【レビュー】本棚のランダム表示が面白い!夏フェアの本を立ち読みできる角川文庫のメタバース書店へ行ってみた

角川文庫の夏のキャンペーン『カドブン夏フェア』の対象書籍をメタバース空間内で試し読みできるアプリ「角川文庫メタバース書店アプリ」が公開されている。

対象書籍の試し読みが可能

アプリをダウンロードしたら、アバターを選びユーザー名を入力して入室。アカウント登録などは必要ない。

メタバース書店の棚には各ジャンルの夏フェア対象書籍が並ぶ。気になる本をタップすれば、著者名や価格、発売日、概要などが表示される。さらに、読書記録アプリ「読書メーター」に投稿されたユーザーレビューを見ることも可能だ。

そして、「試し読み」ボタンからは、KADOKAWAの電子書籍アプリBOOKWALKERの試し読み機能を使って内容の一部を試し読みすることができる。

ネット書店にはない「偶然の出会い」が期待できる

何度か起動してみて気づいたのだが、このアプリは入室する度に本の並びが変わる。

しかも、アニメ映画の原作『竜とそばかすの姫』と森鴎外の『山椒大夫』が同じ棚に表示されたり、夏目漱石の『こころ』とホラー小説の『ゴーストハント』が並んだりとジャンルも混在している。

これは、“偶然の出会い”を求めるにはかなり良い機能ではないかと感じた。ネット書店や通常の電子書籍ストアの場合、欲しい本をピンポイントで検索したり、あるいは購入する本が決まっていない場合でもジャンル別のランキングなどから探すケースが多いだろう。

「あなたへのおすすめ」に表示される本も、そうやって閲覧・購入した履歴に基づくものなので、“普段ならまず手にしないジャンルの本”には出会いづらくなる。

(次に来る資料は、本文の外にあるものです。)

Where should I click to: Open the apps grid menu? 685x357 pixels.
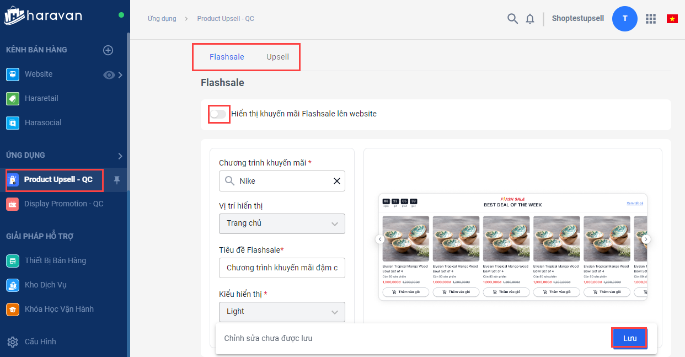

「夏目漱石や森鴎外は読むけれど、ホラーカテゴリを見ることはまずないし、アニメ映画もあまり興味がない」という人でも、自分が読みたい本や知っている本と同じ棚に並んでいれば手に取ってみようと思うかもしれない。

“書店を何となくブラブラしていたら面白い本を見つけた”という、リアル書店の体験に近い感覚を味わえそうだ。

ユーザー同士で会話も可能

ちなみにこのアプリは、メタバース書店内に入室している他のユーザーのアバターが表示される仕様になっているが、同時にログインしているユーザーでも表示される本はそれぞれ異なる。

つまり、「同じ本棚の前に立っていて、お互いの姿は見えているのに、棚に並んでいる本は違う」というリアルではあり得ない状況が起こっているのだ。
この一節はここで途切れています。